TEXT
_ _ _ _ _

Die Titan braucht sehr wenig Strom für ihre Leistung, nur wenig mehr als eine GTX 680 - vlt 20-30W mehr. Da wird es am Netzteil nicht scheitern, so ein PC mit ner GTX 680 braucht vlt effektiv 350W, da würde selbst ein gutes 450W-Netzteil reichen.

Die ist allerdings ja auch nicht nur ca 20% schneller als eine GTX 680, was bei dem Preis der Titan an sich ein Unding ist


----------



## RichardLancelot (22. März 2013)

_ _ _ _ _

AUFGABE 1
Wie viel Watt mehr als eine GTX 680 benötigt die Titan laut dem Text ungefähr?
AUFGABE 2
Geben Sie aus dem Text die Passage zwischen „Die Titan braucht“ und „gutes 450W-Netzteil reichen.“ einschließlich dieser beiden Stellen unverändert wieder.

BEREITGESTELLTE DATEN
_ _ _ _ _

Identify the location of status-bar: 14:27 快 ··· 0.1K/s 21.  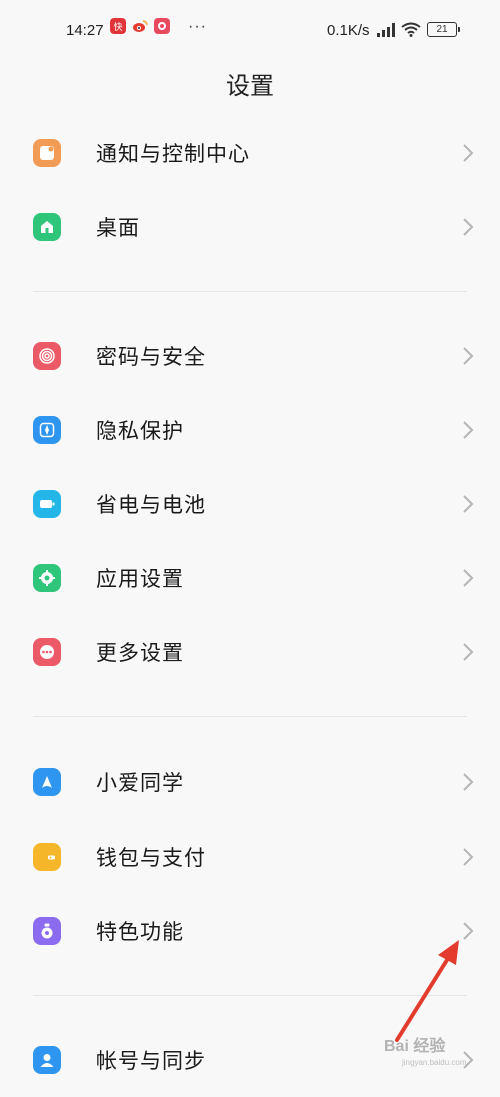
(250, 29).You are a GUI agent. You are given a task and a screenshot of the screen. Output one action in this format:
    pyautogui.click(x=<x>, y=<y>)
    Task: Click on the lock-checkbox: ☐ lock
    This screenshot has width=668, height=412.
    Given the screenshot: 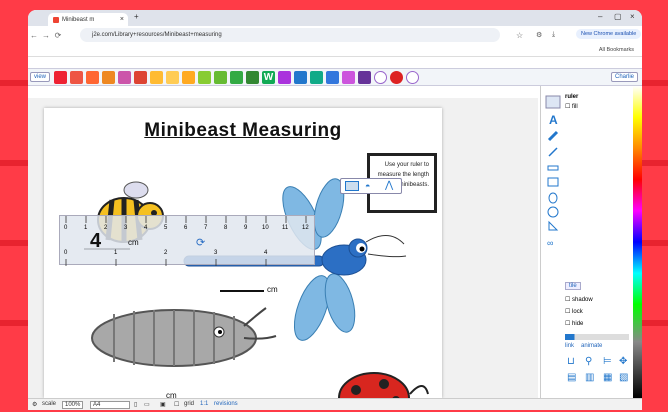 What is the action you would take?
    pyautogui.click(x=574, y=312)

_ _ _ _ _

ANTWORT 1
Ungefähr 20 bis 30 W mehr.

ANTWORT 2
Die Titan braucht sehr wenig Strom für ihre Leistung, nur wenig mehr als eine GTX 680 - vlt 20-30W mehr. Da wird es am Netzteil nicht scheitern, so ein PC mit ner GTX 680 braucht vlt effektiv 350W, da würde selbst ein gutes 450W-Netzteil reichen.